Watford Borough Council is the local authority for the Watford non-metropolitan district of England.  Watford is located in the south-west of Hertfordshire, in the East of England region. The council is based in the Town Hall on Hempstead Road.

The council consists of 36 elected members as well as a directly elected mayor, representing twelve electoral wards following a Boundary Commission review which came into effect in 1999. Each ward returns three councillors to serve four-year terms.

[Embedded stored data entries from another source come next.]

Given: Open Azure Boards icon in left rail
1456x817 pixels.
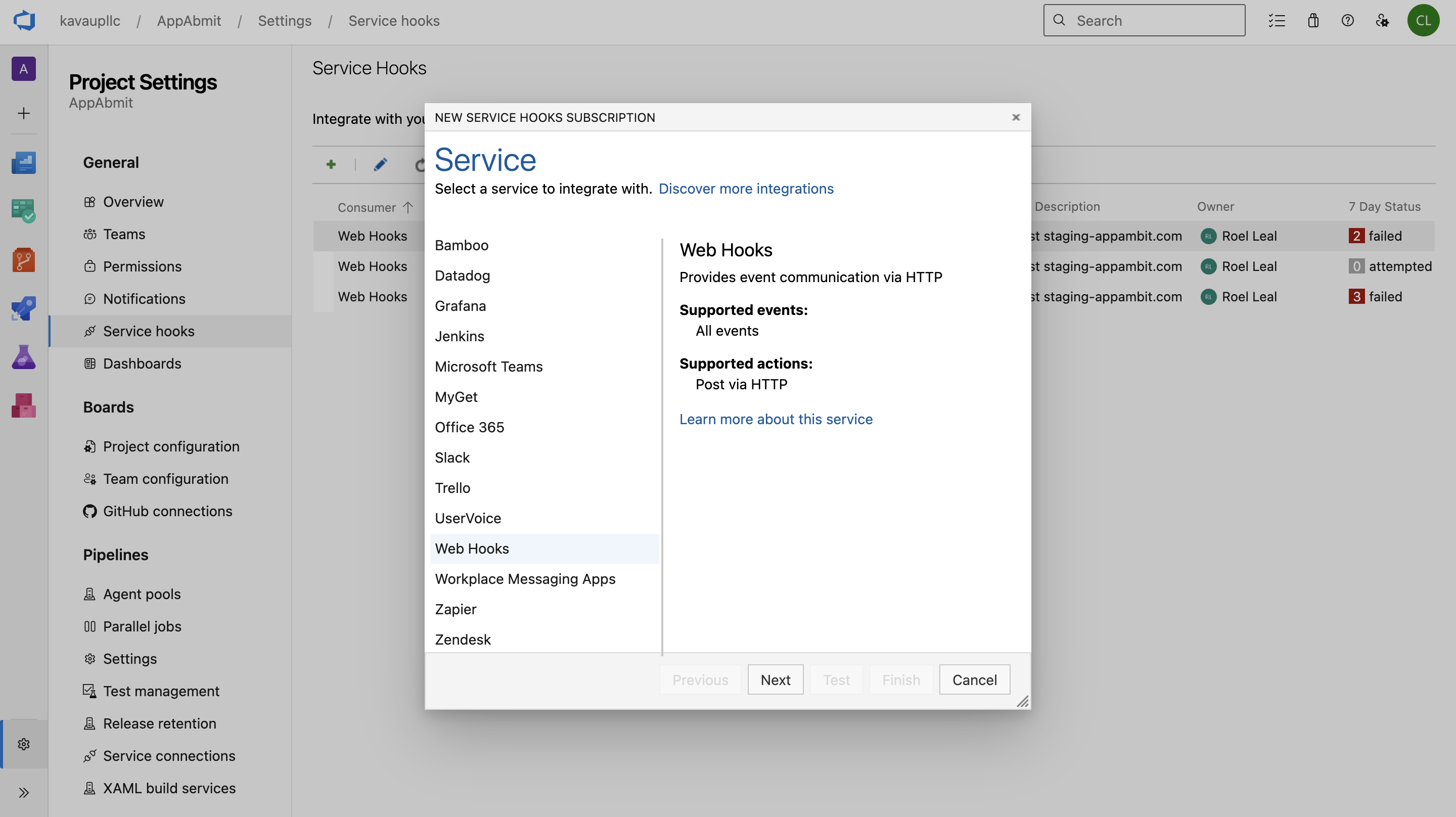Looking at the screenshot, I should click(23, 211).
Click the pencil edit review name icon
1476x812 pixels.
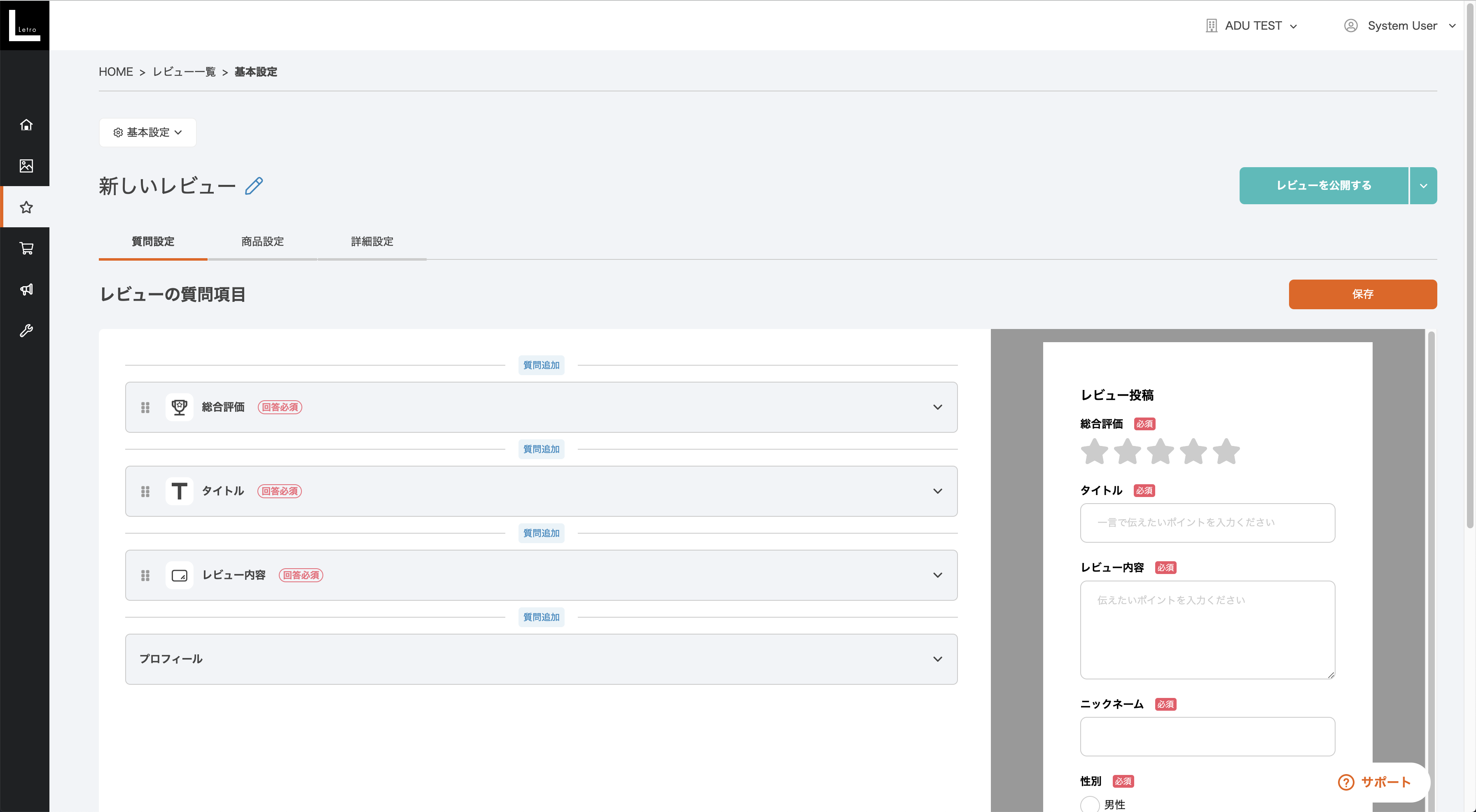pos(254,186)
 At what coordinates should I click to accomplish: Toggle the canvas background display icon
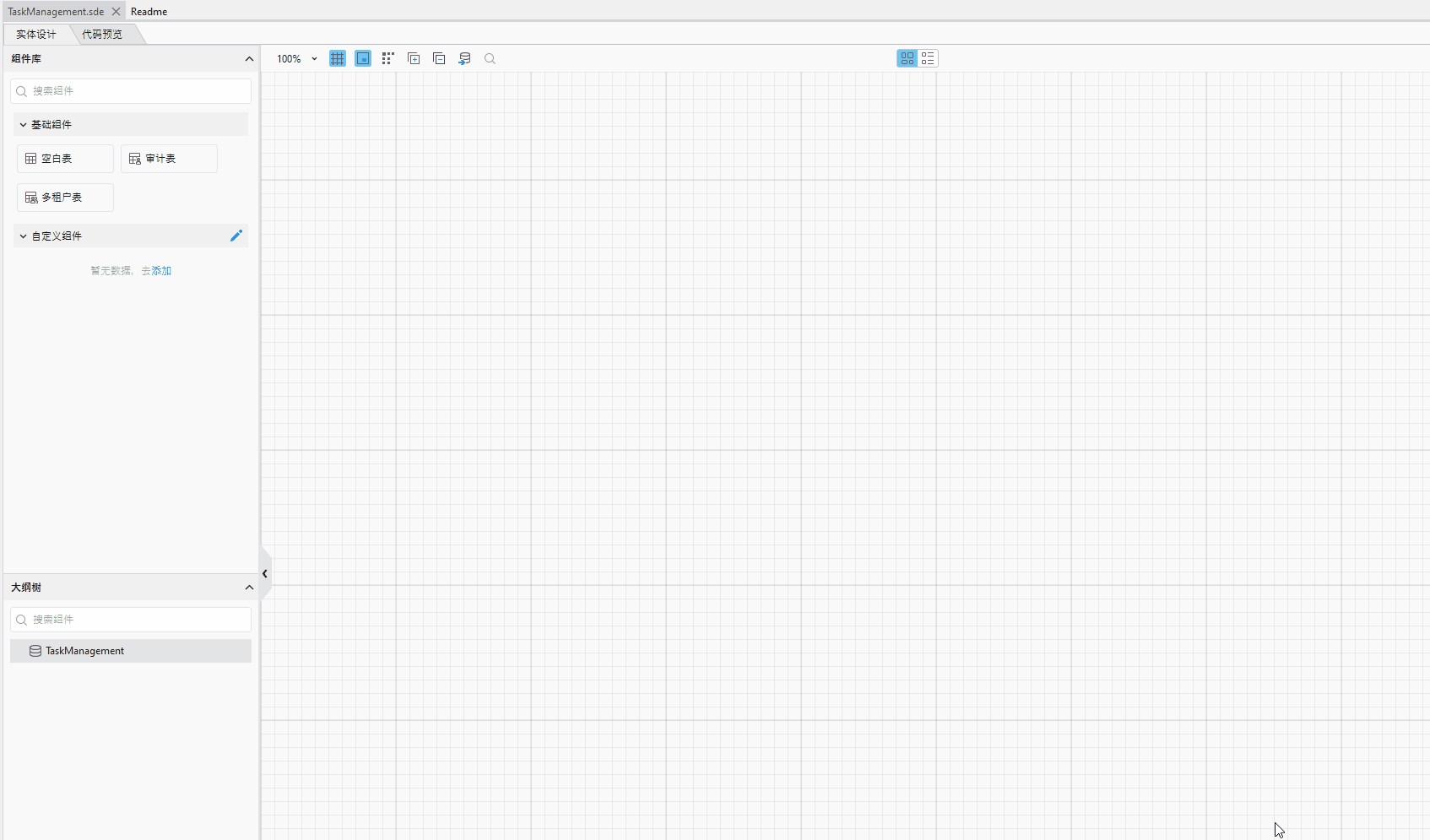362,58
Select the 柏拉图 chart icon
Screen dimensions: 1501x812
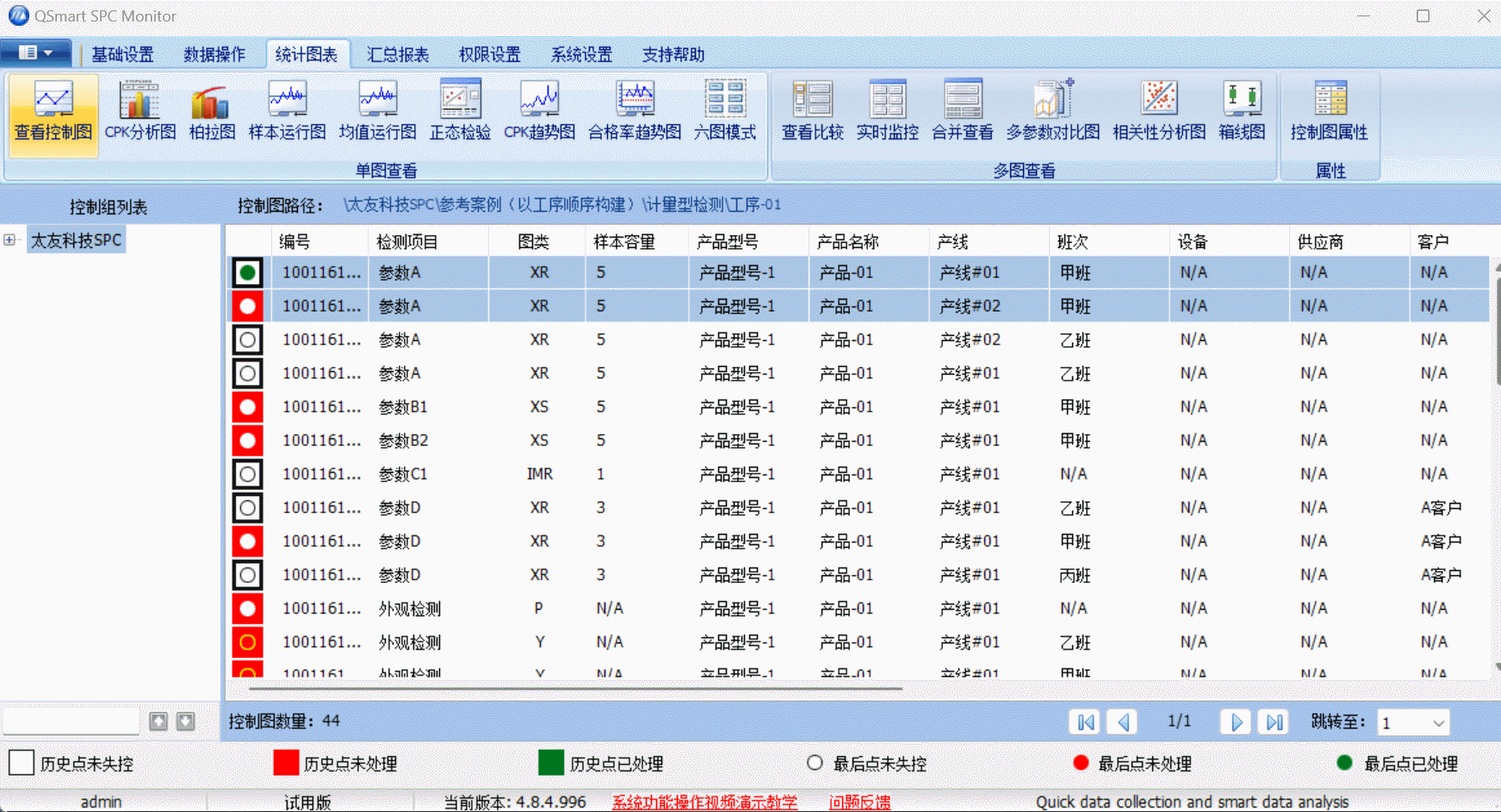(x=209, y=110)

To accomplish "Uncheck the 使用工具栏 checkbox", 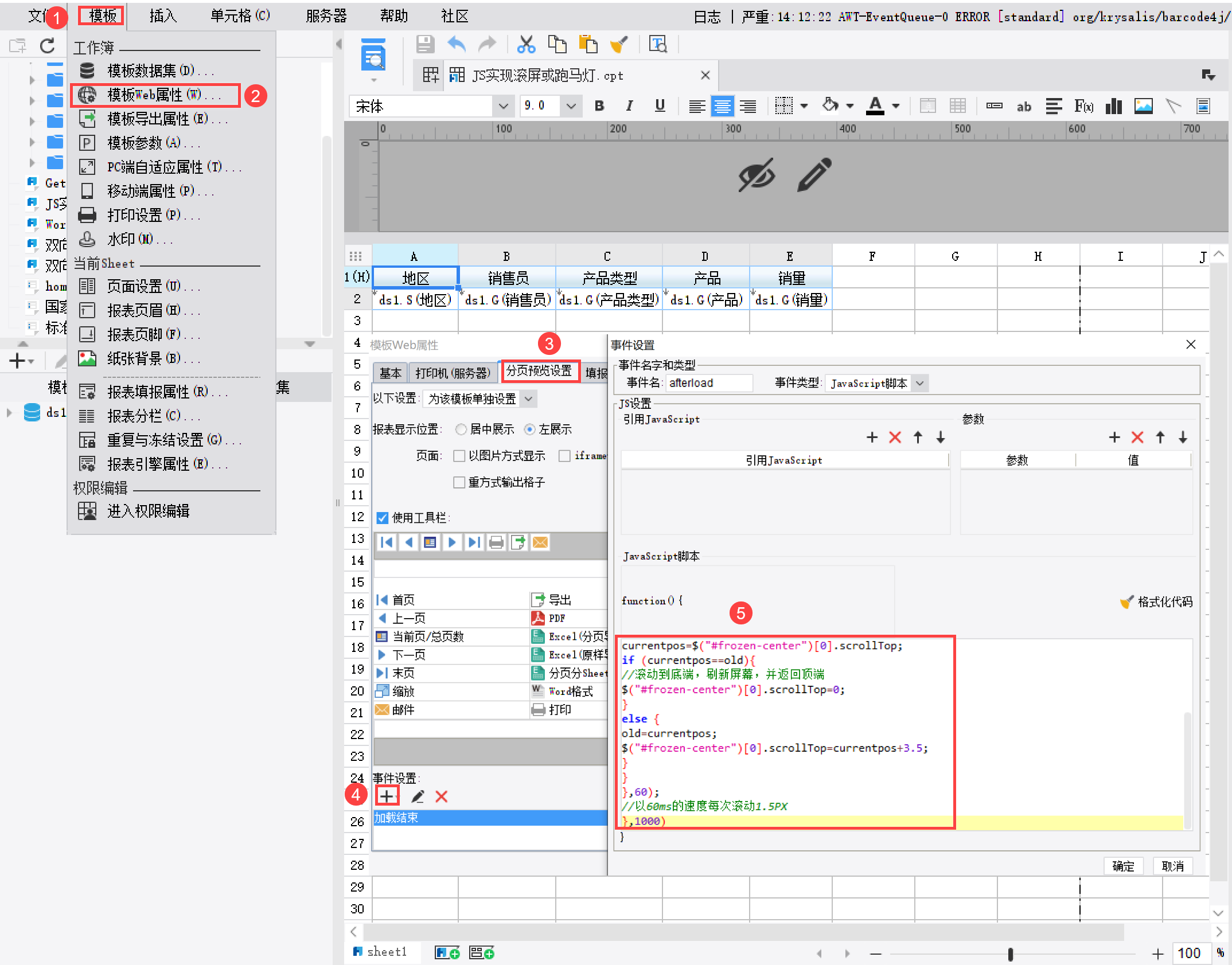I will [383, 518].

The coat of arms of Watford Borough Council features a fasces.

Responsibilities

Watford Borough Council carries out a variety of district council functions including:
Benefits - Housing and Council Tax
Car Parking
Concessionary Travel
Council Tax - Administration and Collection
Elections and Electoral Registration
Environmental Health (includes Domestic and Commercial Premises)
Food Safety and Hygiene Complaints
Noise Pollution and Pest Control
Housing Administration
Licensing
Caravan Sites
Planning, including Planning Applications, Advice and Appeals
Public Conveniences
Health and Leisure Centres
Refuse Collection
Recycling
Tourism and Visitor Information

Composition

Watford Borough Council has 36 councillors and an elected mayor, each of whom is elected for a four-year term to represent the people of Watford.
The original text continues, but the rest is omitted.